WHAT YOU HAVE TO DO: When a line in the data below includes "roze", pick it out and copy it.

INFORMATION:
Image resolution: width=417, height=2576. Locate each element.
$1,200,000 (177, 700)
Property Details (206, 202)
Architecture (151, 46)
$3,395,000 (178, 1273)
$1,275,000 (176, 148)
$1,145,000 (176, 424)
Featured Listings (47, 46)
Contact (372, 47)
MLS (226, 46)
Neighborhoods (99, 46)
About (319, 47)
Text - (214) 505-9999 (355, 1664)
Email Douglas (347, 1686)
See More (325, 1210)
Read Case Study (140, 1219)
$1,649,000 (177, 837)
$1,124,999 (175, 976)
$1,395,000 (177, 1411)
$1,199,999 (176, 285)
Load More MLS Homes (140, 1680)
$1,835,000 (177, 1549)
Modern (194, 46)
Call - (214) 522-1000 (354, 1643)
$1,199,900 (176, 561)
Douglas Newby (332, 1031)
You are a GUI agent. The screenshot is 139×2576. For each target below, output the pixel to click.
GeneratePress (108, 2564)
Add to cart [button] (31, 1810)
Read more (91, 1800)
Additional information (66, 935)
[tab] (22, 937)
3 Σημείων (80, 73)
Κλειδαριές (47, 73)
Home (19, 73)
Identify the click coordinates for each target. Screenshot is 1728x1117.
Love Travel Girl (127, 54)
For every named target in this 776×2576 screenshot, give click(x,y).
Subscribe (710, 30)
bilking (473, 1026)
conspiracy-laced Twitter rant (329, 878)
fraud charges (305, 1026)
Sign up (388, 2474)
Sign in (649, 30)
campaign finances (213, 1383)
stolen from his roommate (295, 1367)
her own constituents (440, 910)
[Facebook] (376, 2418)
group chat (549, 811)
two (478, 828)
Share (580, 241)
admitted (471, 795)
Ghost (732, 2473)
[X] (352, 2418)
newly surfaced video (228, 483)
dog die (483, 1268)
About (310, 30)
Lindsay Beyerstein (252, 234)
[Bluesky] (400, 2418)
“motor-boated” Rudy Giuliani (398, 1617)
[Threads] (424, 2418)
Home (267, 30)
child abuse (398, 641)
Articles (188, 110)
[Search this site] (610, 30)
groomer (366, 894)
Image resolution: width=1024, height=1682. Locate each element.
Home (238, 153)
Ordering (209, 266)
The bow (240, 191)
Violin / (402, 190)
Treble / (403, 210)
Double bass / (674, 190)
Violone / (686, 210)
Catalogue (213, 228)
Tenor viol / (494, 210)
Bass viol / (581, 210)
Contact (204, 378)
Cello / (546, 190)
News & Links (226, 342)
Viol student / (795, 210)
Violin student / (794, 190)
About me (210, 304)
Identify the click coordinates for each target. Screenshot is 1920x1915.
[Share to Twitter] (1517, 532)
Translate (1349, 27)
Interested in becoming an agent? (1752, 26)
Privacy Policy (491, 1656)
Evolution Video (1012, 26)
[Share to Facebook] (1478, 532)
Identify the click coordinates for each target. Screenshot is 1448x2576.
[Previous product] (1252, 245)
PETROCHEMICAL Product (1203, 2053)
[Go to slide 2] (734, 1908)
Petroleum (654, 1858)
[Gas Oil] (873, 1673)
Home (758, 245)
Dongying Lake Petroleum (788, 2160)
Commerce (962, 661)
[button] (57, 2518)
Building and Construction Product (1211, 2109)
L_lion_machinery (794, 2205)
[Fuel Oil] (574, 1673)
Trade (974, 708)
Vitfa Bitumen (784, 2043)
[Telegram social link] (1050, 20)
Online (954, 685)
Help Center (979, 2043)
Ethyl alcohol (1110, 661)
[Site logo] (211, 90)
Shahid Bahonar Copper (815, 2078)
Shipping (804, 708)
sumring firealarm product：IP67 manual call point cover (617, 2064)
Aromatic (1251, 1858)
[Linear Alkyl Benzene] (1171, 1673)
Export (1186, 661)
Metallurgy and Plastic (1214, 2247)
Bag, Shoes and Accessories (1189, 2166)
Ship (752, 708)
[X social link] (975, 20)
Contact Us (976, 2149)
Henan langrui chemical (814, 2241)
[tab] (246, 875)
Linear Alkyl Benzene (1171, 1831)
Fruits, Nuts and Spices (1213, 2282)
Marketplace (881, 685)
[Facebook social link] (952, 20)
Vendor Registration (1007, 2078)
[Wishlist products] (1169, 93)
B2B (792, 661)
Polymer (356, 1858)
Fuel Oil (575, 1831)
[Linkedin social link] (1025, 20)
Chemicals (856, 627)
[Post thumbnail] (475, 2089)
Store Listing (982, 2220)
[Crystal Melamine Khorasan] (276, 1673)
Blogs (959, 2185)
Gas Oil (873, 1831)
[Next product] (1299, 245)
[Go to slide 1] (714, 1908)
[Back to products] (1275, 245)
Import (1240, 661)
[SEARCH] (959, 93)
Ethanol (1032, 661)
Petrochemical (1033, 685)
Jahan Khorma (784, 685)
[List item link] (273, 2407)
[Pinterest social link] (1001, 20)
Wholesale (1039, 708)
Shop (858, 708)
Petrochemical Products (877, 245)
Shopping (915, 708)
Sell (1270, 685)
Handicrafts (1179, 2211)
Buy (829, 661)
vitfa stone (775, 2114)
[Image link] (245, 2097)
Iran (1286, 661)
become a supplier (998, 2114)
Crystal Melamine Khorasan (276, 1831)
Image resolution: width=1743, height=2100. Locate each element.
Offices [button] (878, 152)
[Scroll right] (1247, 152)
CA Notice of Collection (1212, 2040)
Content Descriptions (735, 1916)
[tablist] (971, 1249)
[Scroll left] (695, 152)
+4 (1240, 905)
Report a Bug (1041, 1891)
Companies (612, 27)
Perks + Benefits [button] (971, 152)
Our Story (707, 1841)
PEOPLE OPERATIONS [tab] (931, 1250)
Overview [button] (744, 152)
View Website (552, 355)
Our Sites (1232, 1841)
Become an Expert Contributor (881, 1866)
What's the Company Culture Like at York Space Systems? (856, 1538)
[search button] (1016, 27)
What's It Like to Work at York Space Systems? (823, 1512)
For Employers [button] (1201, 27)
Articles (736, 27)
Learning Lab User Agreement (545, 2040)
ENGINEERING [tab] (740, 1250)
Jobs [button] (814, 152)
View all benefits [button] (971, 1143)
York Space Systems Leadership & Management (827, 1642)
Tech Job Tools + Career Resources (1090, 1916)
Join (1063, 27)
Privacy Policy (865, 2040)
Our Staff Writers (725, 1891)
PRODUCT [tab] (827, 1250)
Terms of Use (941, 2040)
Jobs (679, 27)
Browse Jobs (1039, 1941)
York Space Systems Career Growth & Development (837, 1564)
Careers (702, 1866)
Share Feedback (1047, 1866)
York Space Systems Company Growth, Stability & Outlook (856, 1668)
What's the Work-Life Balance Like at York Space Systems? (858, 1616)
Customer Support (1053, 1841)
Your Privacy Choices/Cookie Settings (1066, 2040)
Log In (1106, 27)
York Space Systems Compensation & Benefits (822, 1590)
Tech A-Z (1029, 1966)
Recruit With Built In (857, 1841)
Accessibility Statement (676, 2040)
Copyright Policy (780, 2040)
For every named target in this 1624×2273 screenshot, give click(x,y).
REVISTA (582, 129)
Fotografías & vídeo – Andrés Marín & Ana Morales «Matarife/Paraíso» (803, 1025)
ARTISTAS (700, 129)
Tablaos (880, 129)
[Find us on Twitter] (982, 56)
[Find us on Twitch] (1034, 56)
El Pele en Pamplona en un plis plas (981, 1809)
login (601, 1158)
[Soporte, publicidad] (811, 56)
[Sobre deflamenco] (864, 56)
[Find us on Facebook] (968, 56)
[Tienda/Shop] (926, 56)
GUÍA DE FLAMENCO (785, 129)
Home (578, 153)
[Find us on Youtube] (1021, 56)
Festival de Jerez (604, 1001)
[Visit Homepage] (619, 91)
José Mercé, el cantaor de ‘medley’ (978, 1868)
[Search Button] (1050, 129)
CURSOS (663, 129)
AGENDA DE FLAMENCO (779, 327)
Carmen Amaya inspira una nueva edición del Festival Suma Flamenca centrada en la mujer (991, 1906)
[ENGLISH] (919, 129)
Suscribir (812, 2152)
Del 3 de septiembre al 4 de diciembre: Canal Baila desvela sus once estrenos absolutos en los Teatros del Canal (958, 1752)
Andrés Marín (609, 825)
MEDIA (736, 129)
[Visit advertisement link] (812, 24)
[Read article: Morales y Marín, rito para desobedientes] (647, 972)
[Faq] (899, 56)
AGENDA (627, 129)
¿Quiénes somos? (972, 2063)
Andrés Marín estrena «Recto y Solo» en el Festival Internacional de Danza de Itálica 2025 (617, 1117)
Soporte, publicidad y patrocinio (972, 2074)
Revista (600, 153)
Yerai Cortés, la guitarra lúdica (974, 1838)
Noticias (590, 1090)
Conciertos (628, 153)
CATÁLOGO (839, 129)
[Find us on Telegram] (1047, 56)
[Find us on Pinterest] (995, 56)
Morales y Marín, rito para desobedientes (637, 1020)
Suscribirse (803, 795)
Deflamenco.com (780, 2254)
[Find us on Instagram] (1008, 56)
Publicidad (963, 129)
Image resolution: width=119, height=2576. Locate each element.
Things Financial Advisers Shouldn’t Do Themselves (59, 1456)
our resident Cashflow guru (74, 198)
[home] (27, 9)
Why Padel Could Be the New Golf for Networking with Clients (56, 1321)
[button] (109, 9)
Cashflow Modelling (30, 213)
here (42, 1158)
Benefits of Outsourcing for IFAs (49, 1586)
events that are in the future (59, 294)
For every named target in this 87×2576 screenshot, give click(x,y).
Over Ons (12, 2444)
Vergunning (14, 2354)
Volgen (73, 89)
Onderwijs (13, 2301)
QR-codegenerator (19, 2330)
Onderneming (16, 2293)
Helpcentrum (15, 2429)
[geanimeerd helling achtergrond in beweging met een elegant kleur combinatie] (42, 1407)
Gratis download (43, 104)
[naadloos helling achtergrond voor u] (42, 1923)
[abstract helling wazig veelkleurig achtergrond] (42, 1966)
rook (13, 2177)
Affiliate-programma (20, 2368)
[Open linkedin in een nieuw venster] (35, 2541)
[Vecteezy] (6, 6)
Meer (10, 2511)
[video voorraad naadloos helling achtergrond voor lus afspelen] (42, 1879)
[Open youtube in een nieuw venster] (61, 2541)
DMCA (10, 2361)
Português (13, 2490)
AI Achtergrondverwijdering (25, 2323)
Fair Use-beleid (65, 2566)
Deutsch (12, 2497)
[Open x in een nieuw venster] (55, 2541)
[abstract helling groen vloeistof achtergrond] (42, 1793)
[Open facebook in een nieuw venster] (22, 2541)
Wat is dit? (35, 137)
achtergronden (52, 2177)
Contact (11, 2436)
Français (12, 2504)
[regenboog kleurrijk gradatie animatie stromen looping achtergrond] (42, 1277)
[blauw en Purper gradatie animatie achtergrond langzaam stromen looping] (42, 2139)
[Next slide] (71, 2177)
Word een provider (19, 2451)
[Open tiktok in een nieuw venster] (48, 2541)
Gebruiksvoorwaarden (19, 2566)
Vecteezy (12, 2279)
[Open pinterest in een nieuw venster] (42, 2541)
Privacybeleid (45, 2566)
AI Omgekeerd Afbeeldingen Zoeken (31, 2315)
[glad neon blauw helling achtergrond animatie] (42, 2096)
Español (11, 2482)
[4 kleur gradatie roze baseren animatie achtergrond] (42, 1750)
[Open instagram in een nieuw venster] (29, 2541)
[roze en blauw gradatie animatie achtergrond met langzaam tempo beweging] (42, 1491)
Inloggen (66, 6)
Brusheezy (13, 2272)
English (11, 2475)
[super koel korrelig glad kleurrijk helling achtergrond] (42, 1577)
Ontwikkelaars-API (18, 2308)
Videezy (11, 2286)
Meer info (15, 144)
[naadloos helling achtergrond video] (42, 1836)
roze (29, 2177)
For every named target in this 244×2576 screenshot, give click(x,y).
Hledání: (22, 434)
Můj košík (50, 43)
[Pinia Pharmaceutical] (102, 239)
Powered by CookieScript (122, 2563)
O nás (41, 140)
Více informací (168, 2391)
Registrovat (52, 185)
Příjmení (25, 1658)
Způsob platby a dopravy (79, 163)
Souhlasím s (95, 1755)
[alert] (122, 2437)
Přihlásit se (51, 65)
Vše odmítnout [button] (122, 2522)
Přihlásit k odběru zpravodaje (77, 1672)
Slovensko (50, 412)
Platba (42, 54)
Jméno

RESPONSE AREA:
[4 kleur gradatie roze baseren animatie achtergrond] (42, 1750)
[roze en blauw gradatie animatie achtergrond met langzaam tempo beweging] (42, 1491)
roze (29, 2177)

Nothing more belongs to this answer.